Der 2. Strafsenat des Bundesgerichtshofs hat auf Antrag des Generalbundesanwalts und nach Anhörung des Be­schwerdeführers am 4. August 2010 gemäß §§ 46, 349 Abs. 1 StPO beschlossen: Der Antrag des Angeklagten auf Wiedereinsetzung in den vorigen Stand gegen die Versäumung der Frist zur Begründung der Revision gegen das Urteil des Landgerichts Frankfurt am Main vom 19. Januar 2010 wird als unzulässig verworfen. Die Revision des Angeklagten gegen das vorgenannte Urteil wird als unzulässig verworfen. Der Beschwerdeführer hat die Kosten des Rechtsmittels zu tragen. 

Gründe:

1. Das Landgericht hat den Angeklagten wegen versuchten Totschlags in Tateinheit mit gefährlicher Körperverlet­zung unter Einbeziehung der Einzelstrafen aus einem früheren Urteil zu einer Gesamtfreiheitsstrafe von vier Jahren und drei Monaten verurteilt. Gegen dieses Urteil hat er rechtzeitig Revision eingelegt. Das schriftliche Urteil wurde seinem Verteidiger am 19. April 2010 zugestellt.
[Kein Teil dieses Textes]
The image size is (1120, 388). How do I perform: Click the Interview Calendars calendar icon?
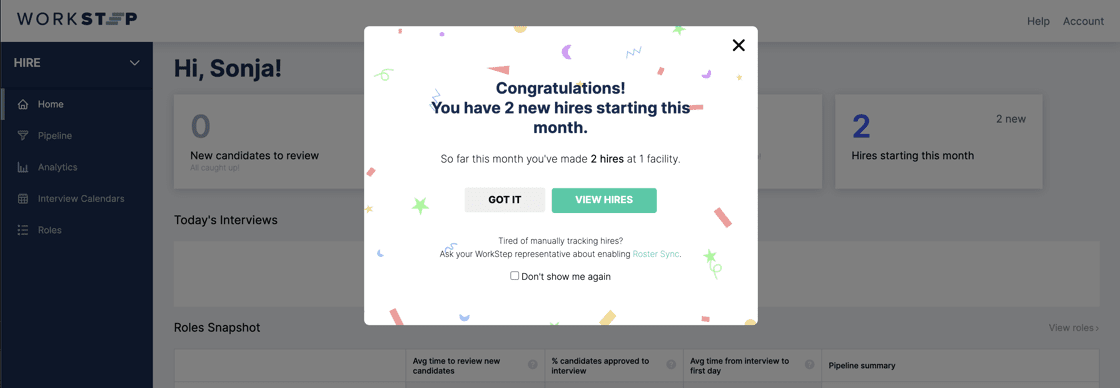point(23,199)
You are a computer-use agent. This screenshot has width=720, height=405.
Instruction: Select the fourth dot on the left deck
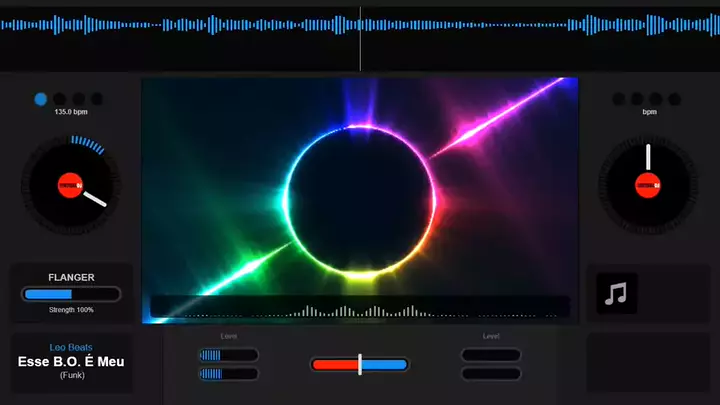point(97,99)
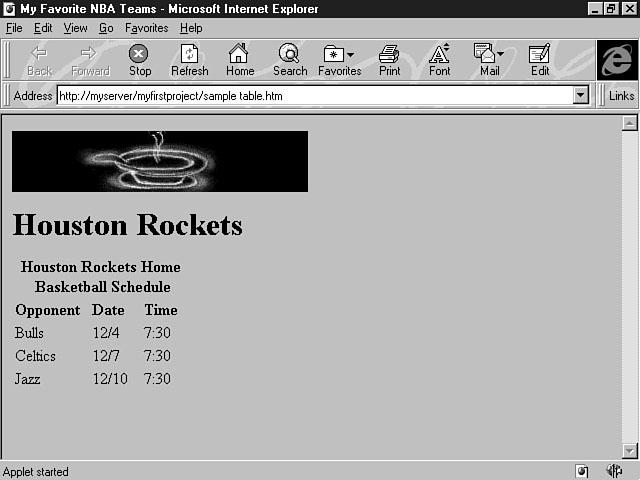Image resolution: width=640 pixels, height=480 pixels.
Task: Click the Forward arrow button
Action: (90, 59)
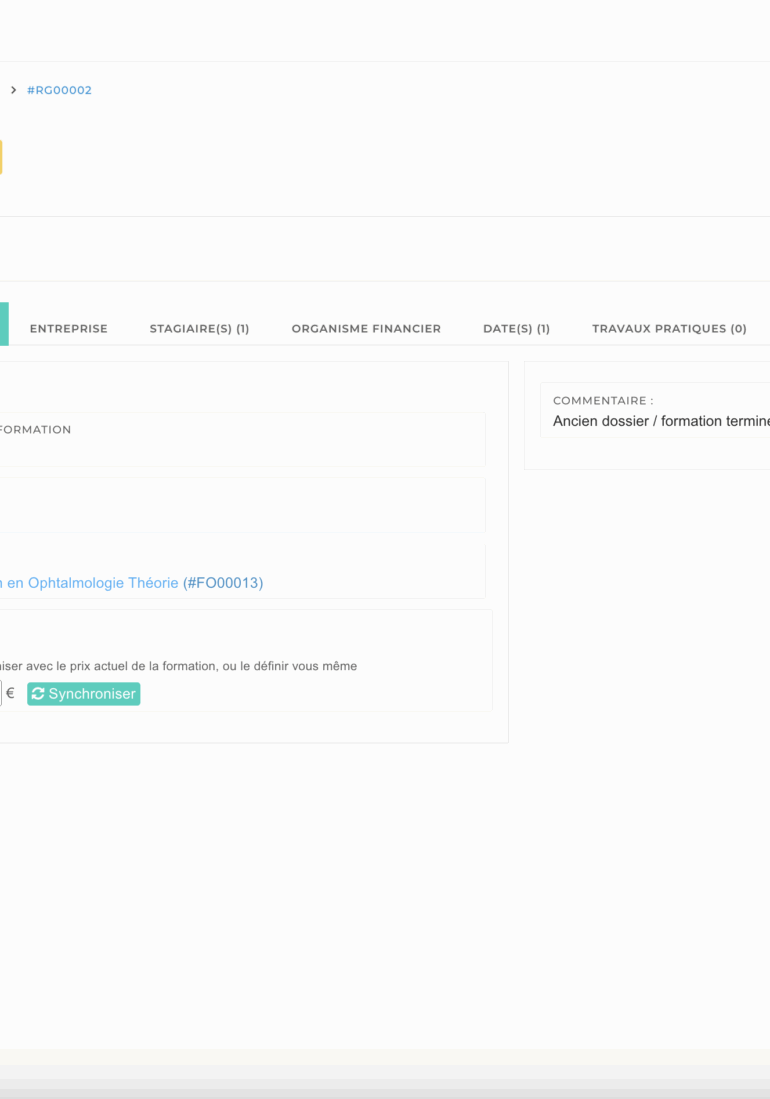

Mit einem am 9. Juni 2010 beim Landgericht eingegangenen Ver­teidigerschriftsatz beantragt er unter Hinweis auf ein Büroversehen des Verteidigers die Wiedereinsetzung in den vorigen Stand gegen die Versäumung der Frist zur Begründung des Rechtsmittels und begründet seine Revision mit der allgemein erhobenen Sachrüge.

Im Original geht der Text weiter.